**Excerto apresentado:**
════════
VII - Tendo a oposição sido deduzida fora do prazo, ao Tribunal nada mais restava senão julgar verificada a exceção da caducidade do direito de ação, pautando-se, assim, a sua atuação pelo princípio da legalidade.”.
Neste particular, ainda quanto aos efeitos extraprocessuais de decisão em matéria penal, seguiremos de perto o acórdão proferido a 20.03.2019 pelo Tribunal de cúpula desta jurisdição, no processo n.º 01053/18.0BELRA, com o qual se adere enquanto discurso fundamentador da presente decisão e do qual se extrata, o seguinte:
“a responsabilidade tributária e a responsabilidade penal tributária, podendo coexistir na esfera jurídica da mesma pessoa, são títulos autónomos de responsabilidade, gerados por factos diversos, sujeitos a diversos princípios, regimes e leis e determinantes de consequências igualmente diferenciadas.
════════
**Tarefas a realizar:**
a) Segundo o excerto sobre responsabilidade tributária e penal, em que data foi proferido o acórdão do Tribunal de cúpula no processo n.º 01053/18.0BELRA?
b) Prossiga a redação do excerto sobre responsabilidade tributária e penal a partir da última frase apresentada.

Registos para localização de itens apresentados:
════════
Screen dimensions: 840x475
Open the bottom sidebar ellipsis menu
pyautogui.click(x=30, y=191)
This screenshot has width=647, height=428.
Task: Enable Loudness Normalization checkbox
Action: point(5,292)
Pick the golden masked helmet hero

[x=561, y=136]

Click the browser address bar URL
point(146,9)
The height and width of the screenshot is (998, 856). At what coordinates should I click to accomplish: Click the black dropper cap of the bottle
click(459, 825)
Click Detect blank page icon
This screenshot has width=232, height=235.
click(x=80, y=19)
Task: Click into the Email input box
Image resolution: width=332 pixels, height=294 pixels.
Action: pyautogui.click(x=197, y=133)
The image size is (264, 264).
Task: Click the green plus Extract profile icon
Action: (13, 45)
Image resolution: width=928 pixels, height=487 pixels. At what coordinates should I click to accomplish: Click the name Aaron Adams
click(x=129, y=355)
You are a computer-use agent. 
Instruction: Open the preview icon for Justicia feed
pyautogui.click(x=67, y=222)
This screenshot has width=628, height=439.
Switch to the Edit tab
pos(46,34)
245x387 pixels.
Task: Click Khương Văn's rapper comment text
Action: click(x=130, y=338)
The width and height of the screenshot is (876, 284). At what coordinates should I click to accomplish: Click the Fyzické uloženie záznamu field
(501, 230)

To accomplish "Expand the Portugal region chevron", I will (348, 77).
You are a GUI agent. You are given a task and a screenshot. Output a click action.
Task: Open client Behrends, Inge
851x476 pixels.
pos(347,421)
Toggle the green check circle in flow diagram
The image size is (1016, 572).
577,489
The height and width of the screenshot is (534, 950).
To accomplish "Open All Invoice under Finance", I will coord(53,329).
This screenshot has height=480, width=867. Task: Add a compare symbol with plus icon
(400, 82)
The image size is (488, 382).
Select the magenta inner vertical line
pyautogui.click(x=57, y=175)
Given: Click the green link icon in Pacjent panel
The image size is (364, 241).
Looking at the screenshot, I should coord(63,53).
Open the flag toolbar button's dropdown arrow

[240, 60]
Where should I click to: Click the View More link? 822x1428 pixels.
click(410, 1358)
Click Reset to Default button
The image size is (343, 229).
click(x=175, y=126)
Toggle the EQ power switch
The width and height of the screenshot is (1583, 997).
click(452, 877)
════════
**Resultados esperados:**
a) Foi proferido a 20.03.2019.

b)
Desde logo, na responsabilidade penal tributária não há culpas presumidas, presumindo-se, ao invés, inocente o arguido até ao trânsito em julgado da decisão que o condene. A responsabilidade tributária, porém, admite uma presunção – ilidível - de culpa no não pagamento, nos casos previstos na alínea b) do n.º 1 do artigo 24.º da Lei Geral Tributária, cabendo ao responsável tributário ilidir, através do meio processual próprio (audiência prévia antes da reversão e oposição), essa presunção legal de culpa para afastar a sua responsabilidade pela dívida.
Muita estranheza suscita a alegação de que, designadamente no caso dos autos, a não extinção dos processos executivos e seus efeitos viola o “princípio da presunção de inocência”, designadamente porque no processo tributário não há inocentes ou culpados, antes devedores ou não devedores do imposto, sendo os pressupostos da responsabilidade tributária diversos dos da responsabilidade penal tributária, como não podia deixar de ser, aliás, dado o diferente calibre dos valores em presença num e noutro caso.” (sublinhado e destaque nosso).
No mesmo diapasão se sumariou no acórdão do mesmo Tribunal Superior, proferido no processo n.º 0266/20.0BEPRT, em 02.02.2022, “[n]ão existe qualquer princípio ou norma legal que preveja a prevalência das decisões proferidas em sede de processos-crime sobre a decisão judicial anteriormente proferida em sede de processo judicial tributário, no caso, Impugnação Judicial, transitada em julgado”.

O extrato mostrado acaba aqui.